• [Instructions for the task]
Retype exactly the lines that run from the line with "Expand the Shop submenu chevron" to the final line of the entries, keeping both ends and nothing else.

(Dataset entries)

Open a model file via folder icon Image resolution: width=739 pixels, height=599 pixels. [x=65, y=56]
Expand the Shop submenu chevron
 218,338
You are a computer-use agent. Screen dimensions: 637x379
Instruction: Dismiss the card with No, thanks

• [Answer box]
Expand the Shop submenu chevron
 218,338
You are a computer-use agent. Screen dimensions: 637x379
Instruction: Dismiss the card with No, thanks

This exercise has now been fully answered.